■ **What the task requires**: Pull out every line in the records below that contains the string "icon".

■ **Data supplied**:
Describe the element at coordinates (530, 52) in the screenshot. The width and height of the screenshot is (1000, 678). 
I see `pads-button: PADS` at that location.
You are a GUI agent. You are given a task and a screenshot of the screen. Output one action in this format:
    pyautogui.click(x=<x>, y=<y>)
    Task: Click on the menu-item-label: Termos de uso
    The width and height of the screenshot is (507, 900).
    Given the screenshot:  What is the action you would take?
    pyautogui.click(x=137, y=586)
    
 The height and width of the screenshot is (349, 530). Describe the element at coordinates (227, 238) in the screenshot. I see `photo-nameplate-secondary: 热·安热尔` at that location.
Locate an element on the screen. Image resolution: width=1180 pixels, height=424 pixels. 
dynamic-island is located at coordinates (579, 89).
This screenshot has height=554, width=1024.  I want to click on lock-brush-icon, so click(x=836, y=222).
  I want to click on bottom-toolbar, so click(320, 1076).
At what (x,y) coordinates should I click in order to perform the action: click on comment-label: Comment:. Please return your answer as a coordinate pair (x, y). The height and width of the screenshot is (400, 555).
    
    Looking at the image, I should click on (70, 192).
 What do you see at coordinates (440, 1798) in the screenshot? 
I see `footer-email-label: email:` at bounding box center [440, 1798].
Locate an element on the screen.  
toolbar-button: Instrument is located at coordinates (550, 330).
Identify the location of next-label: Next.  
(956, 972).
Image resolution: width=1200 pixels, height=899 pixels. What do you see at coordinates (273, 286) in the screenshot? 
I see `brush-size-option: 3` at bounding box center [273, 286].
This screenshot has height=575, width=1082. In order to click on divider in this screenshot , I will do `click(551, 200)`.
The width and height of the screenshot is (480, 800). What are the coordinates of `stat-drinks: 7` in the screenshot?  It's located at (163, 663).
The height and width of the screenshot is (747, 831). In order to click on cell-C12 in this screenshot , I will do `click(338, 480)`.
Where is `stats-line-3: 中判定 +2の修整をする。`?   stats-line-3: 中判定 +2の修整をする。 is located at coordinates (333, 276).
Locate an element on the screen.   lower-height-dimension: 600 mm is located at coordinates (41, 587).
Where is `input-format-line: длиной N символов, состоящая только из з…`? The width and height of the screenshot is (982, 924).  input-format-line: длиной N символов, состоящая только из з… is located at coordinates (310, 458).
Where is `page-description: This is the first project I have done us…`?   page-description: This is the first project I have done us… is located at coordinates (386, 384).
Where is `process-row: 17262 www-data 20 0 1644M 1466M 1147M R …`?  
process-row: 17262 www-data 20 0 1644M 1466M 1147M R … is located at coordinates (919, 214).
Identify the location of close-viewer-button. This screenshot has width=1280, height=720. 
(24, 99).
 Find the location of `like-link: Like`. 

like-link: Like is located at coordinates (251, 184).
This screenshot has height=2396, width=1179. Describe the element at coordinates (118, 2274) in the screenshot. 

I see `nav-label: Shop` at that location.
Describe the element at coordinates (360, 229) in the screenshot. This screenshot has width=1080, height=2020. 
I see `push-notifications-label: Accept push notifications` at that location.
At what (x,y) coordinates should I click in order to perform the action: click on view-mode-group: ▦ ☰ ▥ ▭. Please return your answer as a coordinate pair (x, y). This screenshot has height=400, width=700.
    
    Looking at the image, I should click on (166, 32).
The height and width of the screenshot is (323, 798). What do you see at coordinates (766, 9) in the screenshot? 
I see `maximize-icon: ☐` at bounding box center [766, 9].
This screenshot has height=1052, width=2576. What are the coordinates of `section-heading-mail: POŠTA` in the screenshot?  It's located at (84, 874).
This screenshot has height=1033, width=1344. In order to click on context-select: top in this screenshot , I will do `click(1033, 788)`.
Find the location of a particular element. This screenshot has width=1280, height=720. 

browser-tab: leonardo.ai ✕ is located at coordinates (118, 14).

■ **Solution for this problem**:
This screenshot has height=554, width=1024.  I want to click on lock-brush-icon, so click(x=836, y=222).
I see `maximize-icon: ☐` at bounding box center [766, 9].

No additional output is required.